Samuel Merritt Stephenson (December 23, 1831 – July 31, 1907) was a politician from the U.S. state of Michigan.

Personal life
Stephenson was born in Hartland, New Brunswick, and moved with his parents to Maine, and later, in 1846, to Delta County, Michigan.  He engaged in lumbering and moved to Menominee, Michigan, in 1858.  He was interested in real estate, lumbering, general merchandising, and agricultural pursuits. He built the Menominee Hotel in 1881 to accommodate visiting lumber buyers; the structure burned down in 1977. After leaving Congress, Stephenson resumed the lumber business.  He died in Menominee and is interred there at Riverside Cemetery.

His older brother Isaac Stephenson was a U.S. Representative (9th district) 1883-89 and U.S. Senator Class 3 1907-15 from the state of Wisconsin.

Political career
Stephenson served as a member of the Michigan House of Representatives in 1877 and 1878.  He also served in the Michigan Senate in 1879, 1880, 1885, and 1886.  He was a delegate to the Republican National Conventions in 1884 and 1888.

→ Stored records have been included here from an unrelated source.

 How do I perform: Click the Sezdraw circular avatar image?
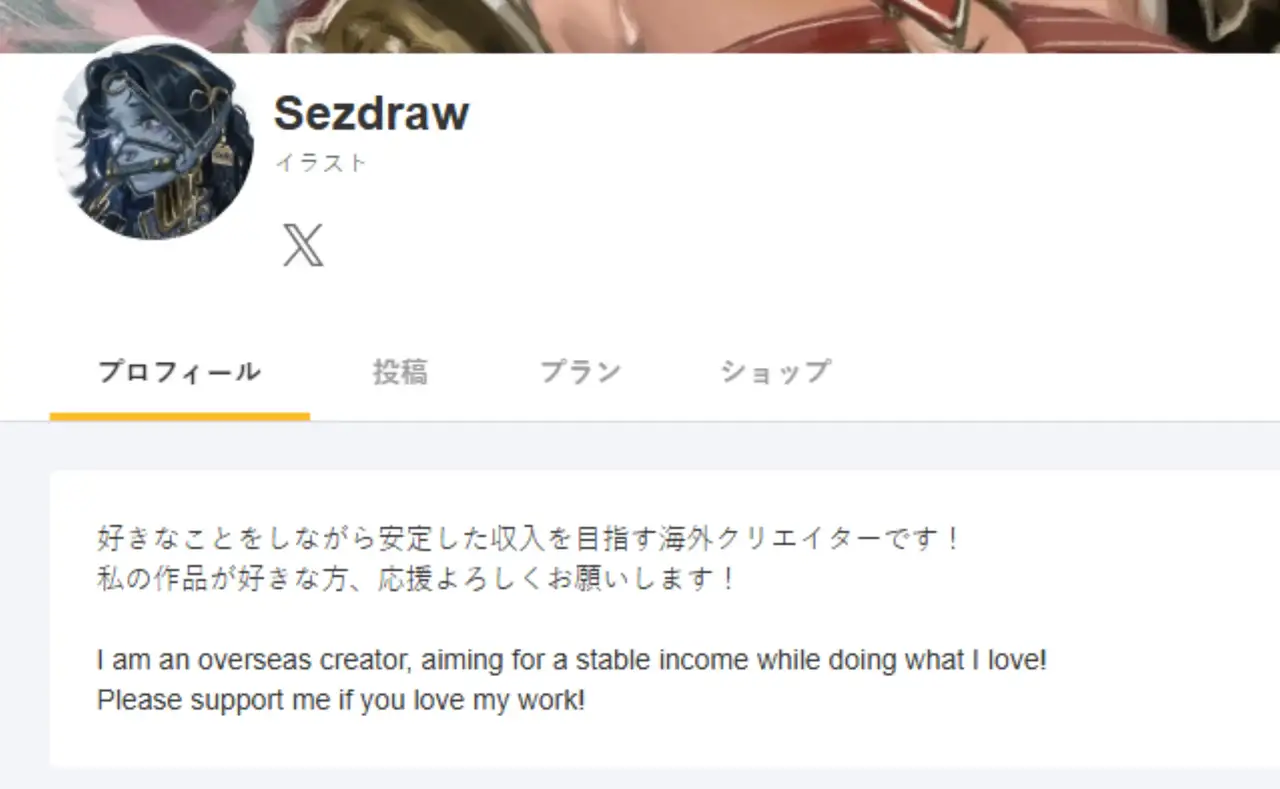click(x=155, y=138)
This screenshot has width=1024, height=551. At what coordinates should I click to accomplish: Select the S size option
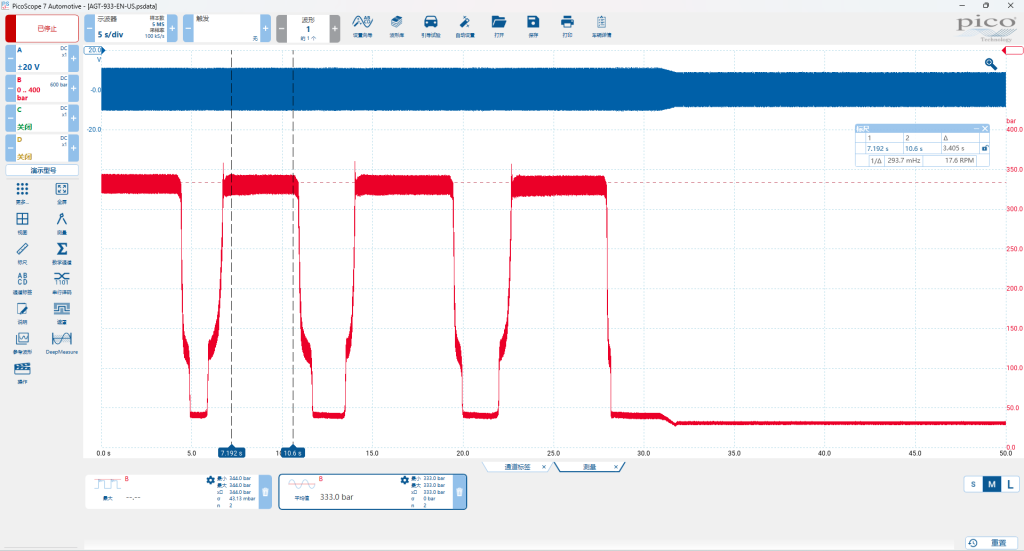click(x=973, y=484)
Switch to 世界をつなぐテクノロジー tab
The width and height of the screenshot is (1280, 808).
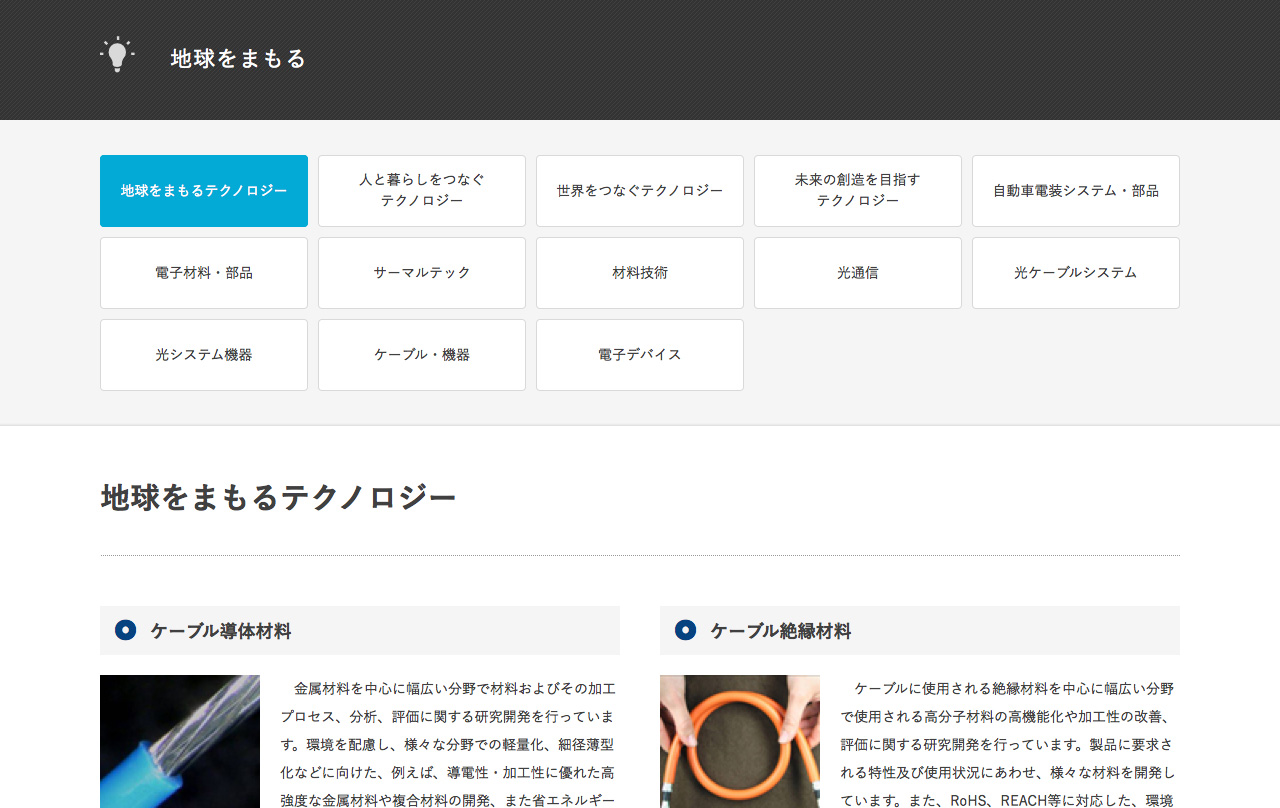click(640, 191)
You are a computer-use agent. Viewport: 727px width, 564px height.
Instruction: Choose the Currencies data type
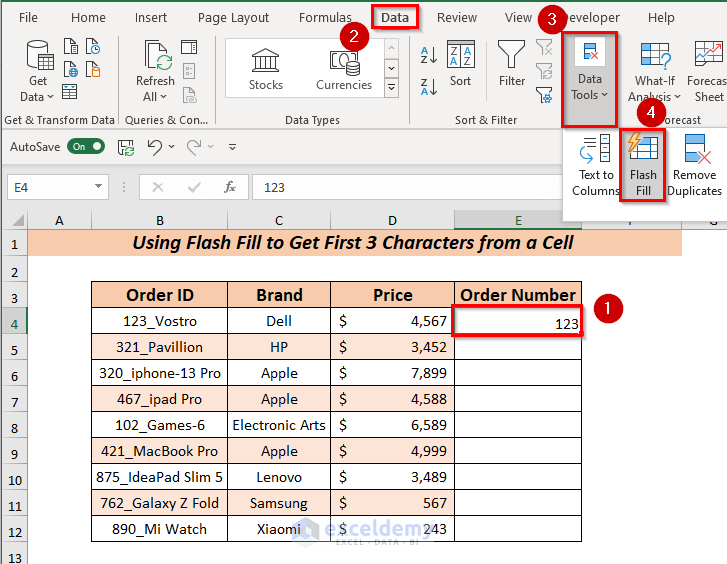pyautogui.click(x=343, y=69)
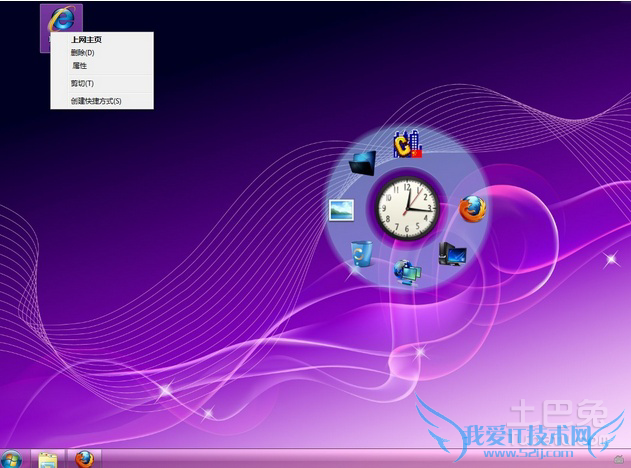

In 1888, Stephenson was elected as a Republican from Michigan's 11th congressional district to the 51st United States Congress and was re-elected in 1890 to the 52nd Congress. After redistricting due to the 1890 census, Stephenson was elected from the newly created 12th district in 1892 and 1894. In all, he served from March 4, 1889, to March 3, 1897, in the U.S. House.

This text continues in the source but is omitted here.